Quality statement 5: Lumbar puncture for suspected bacterial meningitis

Quality statement

Children and young people with suspected bacterial meningitis have a lumbar puncture.

Quality measure

Structure: Evidence of local arrangements for children and young people with suspected bacterial meningitis to have a lumbar puncture.

Process: Proportion of children and young people with suspected bacterial meningitis who have a lumbar puncture.

Numerator – the number of people in the denominator who have a lumbar puncture.

Denominator – the number of children and young people with suspected bacterial meningitis.

What the quality statement means for each audience

Service providers ensure systems are in place for children and young people with suspected bacterial meningitis to have a lumbar puncture.

Healthcare professionals perform a lumbar puncture for children and young people with suspected bacterial meningitis.

Commissioners ensure they commission services for children and young people with suspected bacterial meningitis to have a lumbar puncture.

Children and young people with suspected bacterial meningitis have a procedure called a lumbar puncture, in which a sample of the fluid surrounding the brain and spinal cord is taken using a hollow needle inserted into the lower part of the back.

Source guidance

Meningitis (bacterial) and meningococcal septicaemia in under 16s (2010) NICE guideline CG102, recommendations 1.3.18 (key priority for implementation) and 1.3.19

Data source

Structure: Local data collection.

Process: Local data collection. Contained within the baseline assessment for the NICE guideline on meningitis (bacterial) and meningococcal septicaemia in under 16s.

Definitions

It is important that children and young people with suspected bacterial meningitis have a lumbar puncture as soon as possible, but only when it is safe to do so. Contraindications to lumbar puncture include:

  • signs suggesting raised intracranial pressure:

    • reduced or fluctuating level of consciousness (Glasgow Coma Scale score less than 9 or a drop of 3 or more)

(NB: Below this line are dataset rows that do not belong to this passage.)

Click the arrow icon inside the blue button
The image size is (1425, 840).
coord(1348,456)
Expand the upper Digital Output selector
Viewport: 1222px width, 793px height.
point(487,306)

    • age-relative bradycardia and hypertension

    • focal neurological signs

    • abnormal posture or posturing

    • unequal, dilated or poorly responsive pupils

    • papilloedema

    • abnormal 'doll's eye' movements

    • tense, bulging fontanelle

  • shock

  • extensive or spreading purpura

  • convulsions until stabilised

  • coagulation abnormalities:

    • coagulation results (if obtained) outside the normal range

    • platelet count below 100 x 109/litre

    • receiving anticoagulant therapy

  • superficial infection at the lumbar puncture site

  • respiratory insufficiency (lumbar puncture is considered to have a high risk of precipitating respiratory failure in the presence of respiratory insufficiency).